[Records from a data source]
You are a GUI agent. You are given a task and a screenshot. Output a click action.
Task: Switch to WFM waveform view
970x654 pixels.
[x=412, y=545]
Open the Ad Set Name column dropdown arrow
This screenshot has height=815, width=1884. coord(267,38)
==
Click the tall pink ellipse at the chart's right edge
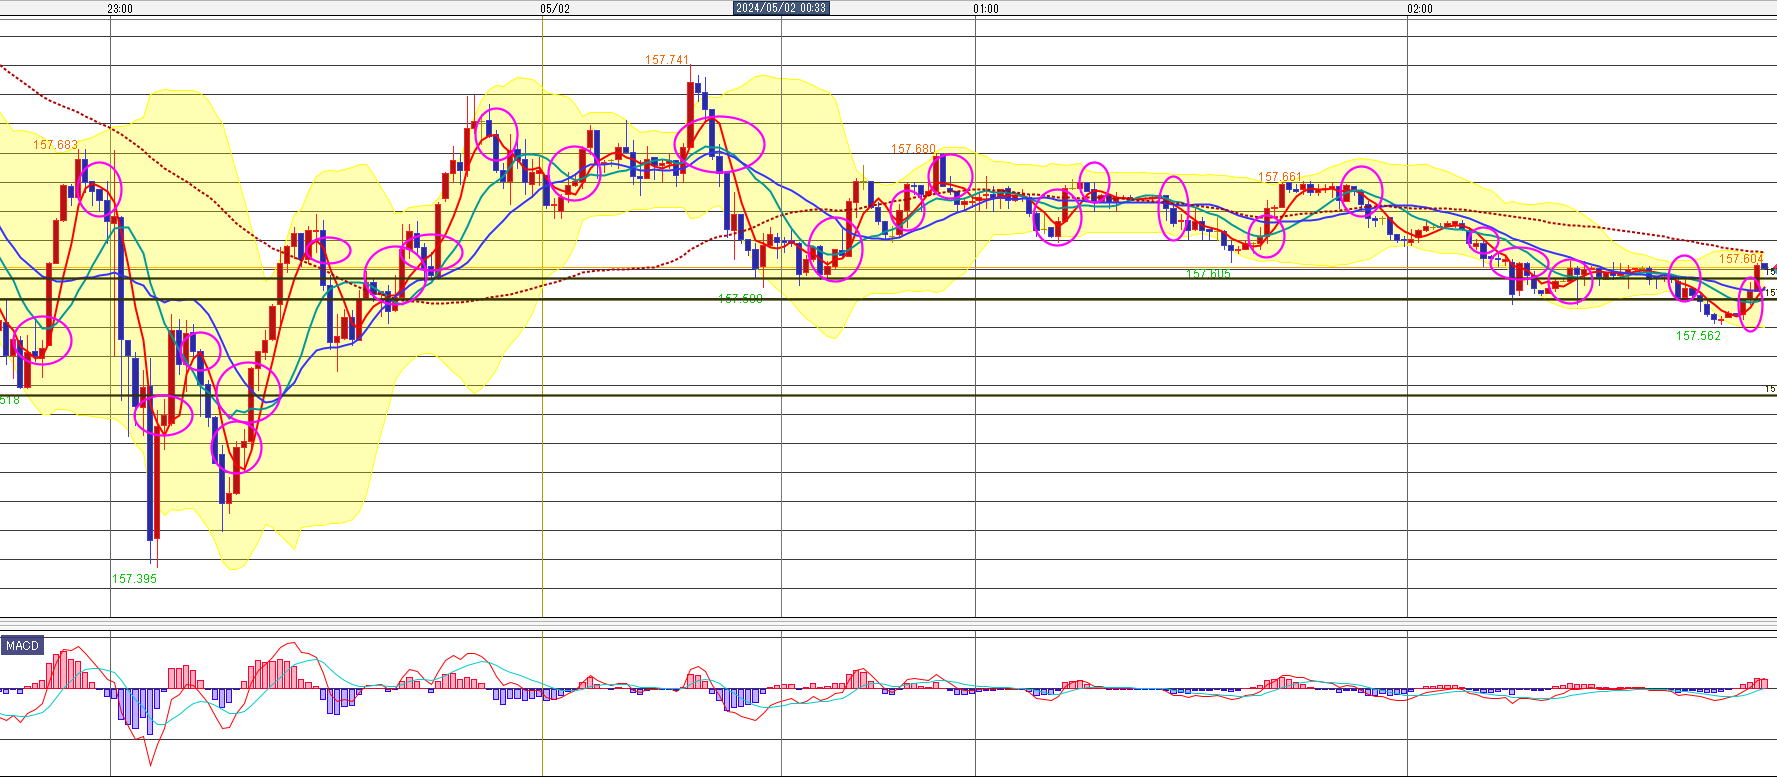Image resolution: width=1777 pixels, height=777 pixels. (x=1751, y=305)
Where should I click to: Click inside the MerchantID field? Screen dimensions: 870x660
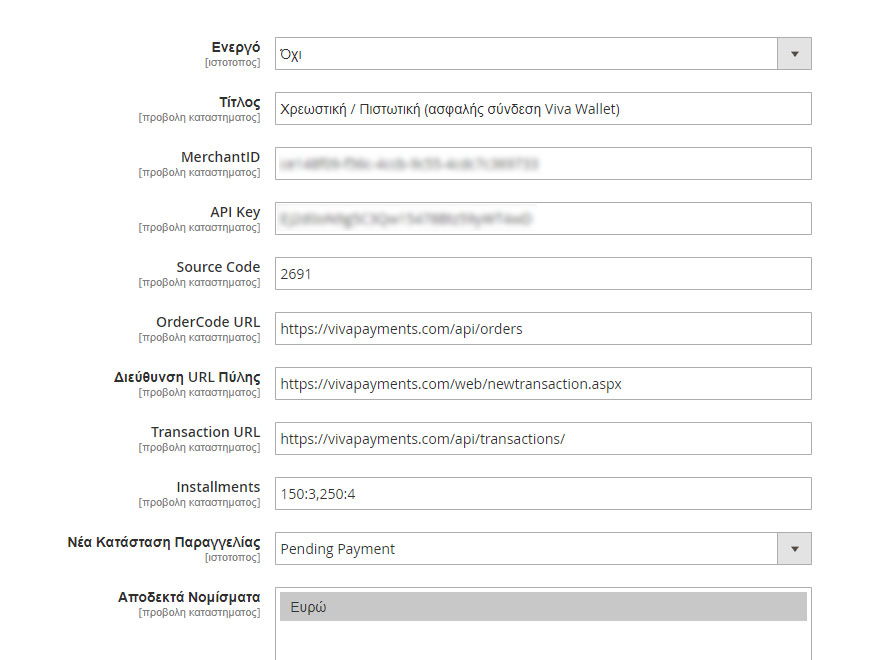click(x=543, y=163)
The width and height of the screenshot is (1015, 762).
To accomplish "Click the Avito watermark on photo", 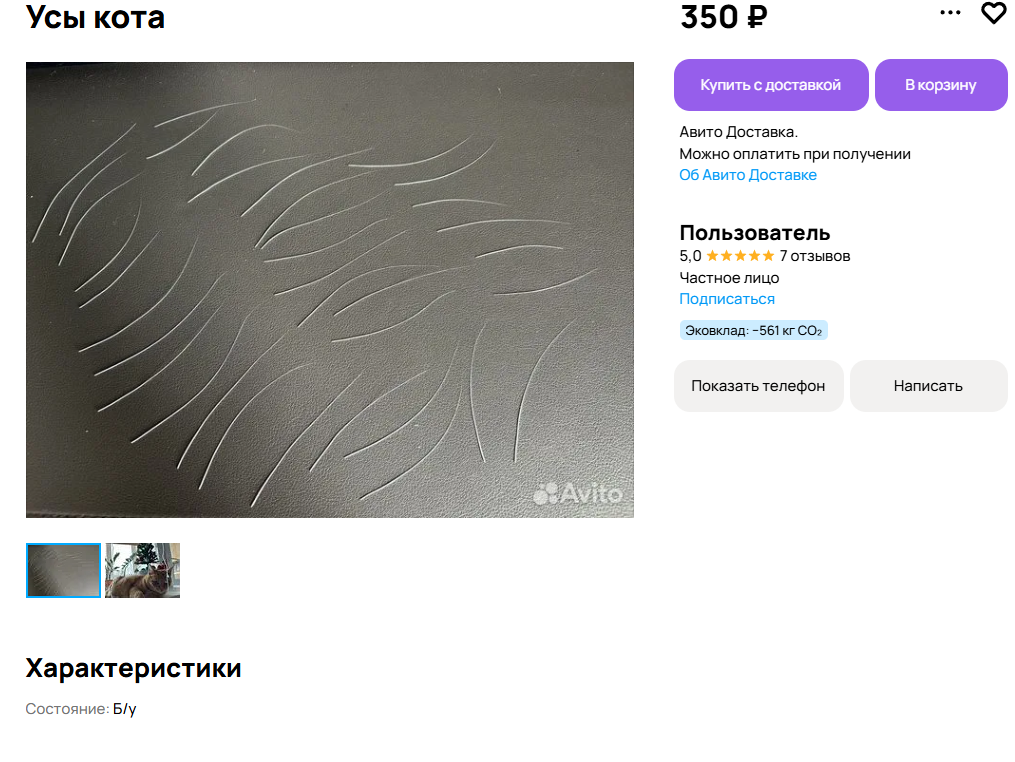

**Task prompt:**
Copy back exactly the lines above from the one containing "Click the tall" through the one containing "the Avito watermark", and leave every picture behind.

**Result of this task:**
Click the tall pink ellipse at the chart's right edge
Image resolution: width=1777 pixels, height=777 pixels. (x=1751, y=305)
Where should I click to: Click inside the MerchantID field? Screen dimensions: 870x660
click(x=543, y=163)
The width and height of the screenshot is (1015, 762).
To accomplish "Click the Avito watermark on photo", 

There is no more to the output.